#### What you need to do:
Repeat the lines below word for word, starting with the line that contains "You are a computer-use agent. Image resolution: width=1255" and going on through the line that contains "Go to CodeCommit".

#### Input data:

******************************

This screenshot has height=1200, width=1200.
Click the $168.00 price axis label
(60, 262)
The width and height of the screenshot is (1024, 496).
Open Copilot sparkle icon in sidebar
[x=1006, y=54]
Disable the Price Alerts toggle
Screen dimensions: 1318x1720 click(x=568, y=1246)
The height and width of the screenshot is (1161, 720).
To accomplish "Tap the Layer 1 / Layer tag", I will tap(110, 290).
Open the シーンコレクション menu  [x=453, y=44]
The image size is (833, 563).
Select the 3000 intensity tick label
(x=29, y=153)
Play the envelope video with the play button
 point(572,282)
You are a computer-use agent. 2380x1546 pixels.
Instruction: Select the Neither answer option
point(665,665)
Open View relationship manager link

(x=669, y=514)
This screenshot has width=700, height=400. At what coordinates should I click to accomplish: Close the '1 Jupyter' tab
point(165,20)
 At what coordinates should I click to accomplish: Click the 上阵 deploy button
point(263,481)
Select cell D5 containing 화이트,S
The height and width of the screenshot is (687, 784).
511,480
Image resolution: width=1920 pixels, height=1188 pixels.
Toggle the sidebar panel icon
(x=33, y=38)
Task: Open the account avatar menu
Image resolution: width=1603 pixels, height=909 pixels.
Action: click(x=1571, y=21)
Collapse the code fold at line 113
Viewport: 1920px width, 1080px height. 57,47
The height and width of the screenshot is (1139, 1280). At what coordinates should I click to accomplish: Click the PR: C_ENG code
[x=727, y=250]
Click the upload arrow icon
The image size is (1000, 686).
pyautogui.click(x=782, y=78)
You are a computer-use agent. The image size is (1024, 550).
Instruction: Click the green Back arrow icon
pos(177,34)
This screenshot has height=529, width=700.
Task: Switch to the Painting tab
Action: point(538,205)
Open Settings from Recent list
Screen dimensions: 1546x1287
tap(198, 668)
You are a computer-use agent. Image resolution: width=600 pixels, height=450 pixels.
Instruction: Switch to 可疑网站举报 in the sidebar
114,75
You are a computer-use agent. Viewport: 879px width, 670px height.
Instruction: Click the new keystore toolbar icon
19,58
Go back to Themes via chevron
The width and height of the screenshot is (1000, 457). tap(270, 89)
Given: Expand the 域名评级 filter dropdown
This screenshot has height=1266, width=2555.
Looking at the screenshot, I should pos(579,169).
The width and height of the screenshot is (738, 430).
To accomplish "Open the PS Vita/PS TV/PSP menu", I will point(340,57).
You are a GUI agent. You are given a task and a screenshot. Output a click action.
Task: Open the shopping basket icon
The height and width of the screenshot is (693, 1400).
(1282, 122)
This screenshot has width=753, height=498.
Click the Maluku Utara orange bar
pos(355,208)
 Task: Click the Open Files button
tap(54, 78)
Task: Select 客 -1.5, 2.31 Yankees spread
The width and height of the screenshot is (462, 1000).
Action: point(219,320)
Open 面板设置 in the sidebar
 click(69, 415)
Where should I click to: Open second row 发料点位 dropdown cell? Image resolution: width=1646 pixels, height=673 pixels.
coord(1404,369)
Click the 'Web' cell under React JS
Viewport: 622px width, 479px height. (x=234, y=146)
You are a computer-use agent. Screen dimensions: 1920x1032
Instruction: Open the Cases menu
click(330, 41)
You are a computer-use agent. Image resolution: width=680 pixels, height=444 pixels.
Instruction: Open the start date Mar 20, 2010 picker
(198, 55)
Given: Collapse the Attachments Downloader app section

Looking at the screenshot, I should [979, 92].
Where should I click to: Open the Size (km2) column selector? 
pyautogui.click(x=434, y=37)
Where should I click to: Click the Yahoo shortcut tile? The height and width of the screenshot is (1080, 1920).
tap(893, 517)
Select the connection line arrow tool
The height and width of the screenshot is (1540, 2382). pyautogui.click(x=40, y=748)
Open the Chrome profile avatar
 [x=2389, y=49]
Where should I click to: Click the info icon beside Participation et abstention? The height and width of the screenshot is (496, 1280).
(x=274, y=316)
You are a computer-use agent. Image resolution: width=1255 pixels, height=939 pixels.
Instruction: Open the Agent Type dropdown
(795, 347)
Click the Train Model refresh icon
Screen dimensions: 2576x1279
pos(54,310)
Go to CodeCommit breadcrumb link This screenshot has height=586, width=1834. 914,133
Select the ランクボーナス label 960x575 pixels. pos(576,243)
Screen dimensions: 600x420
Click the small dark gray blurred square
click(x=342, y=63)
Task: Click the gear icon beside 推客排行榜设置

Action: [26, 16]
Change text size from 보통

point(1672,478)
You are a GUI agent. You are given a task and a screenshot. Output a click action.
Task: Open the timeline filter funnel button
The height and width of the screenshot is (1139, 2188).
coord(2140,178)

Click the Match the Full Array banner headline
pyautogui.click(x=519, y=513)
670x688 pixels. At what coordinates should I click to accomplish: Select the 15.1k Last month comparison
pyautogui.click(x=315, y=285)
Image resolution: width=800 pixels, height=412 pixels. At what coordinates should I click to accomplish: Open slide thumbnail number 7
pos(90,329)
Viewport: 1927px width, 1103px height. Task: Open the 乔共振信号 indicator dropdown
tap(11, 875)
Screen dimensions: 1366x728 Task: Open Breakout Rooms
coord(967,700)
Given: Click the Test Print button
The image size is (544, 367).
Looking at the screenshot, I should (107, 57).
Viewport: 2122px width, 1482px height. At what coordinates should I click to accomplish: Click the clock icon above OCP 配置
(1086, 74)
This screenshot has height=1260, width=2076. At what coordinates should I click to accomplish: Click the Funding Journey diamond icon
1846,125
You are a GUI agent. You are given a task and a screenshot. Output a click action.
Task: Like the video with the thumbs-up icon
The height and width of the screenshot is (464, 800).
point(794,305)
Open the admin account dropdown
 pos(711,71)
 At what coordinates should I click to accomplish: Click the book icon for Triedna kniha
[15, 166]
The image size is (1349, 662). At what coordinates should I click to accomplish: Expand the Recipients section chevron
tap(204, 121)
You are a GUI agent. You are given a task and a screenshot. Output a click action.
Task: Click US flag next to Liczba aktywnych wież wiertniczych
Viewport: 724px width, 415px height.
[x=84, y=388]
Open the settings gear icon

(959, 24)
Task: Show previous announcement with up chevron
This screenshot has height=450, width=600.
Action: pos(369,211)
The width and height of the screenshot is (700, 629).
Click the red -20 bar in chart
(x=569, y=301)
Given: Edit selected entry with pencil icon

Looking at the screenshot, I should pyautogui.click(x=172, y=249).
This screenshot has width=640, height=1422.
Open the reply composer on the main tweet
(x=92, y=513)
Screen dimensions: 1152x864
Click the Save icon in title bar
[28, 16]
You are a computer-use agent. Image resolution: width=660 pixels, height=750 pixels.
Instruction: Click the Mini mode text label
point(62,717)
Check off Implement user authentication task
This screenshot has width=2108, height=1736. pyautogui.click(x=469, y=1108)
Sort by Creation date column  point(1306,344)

******************************

#### Output for this task:
You are a computer-use agent. Image resolution: width=1255 pixels, height=939 pixels.
Instruction: Open the Agent Type dropdown
(795, 347)
Click the Train Model refresh icon
Screen dimensions: 2576x1279
pos(54,310)
Go to CodeCommit breadcrumb link This screenshot has height=586, width=1834. 914,133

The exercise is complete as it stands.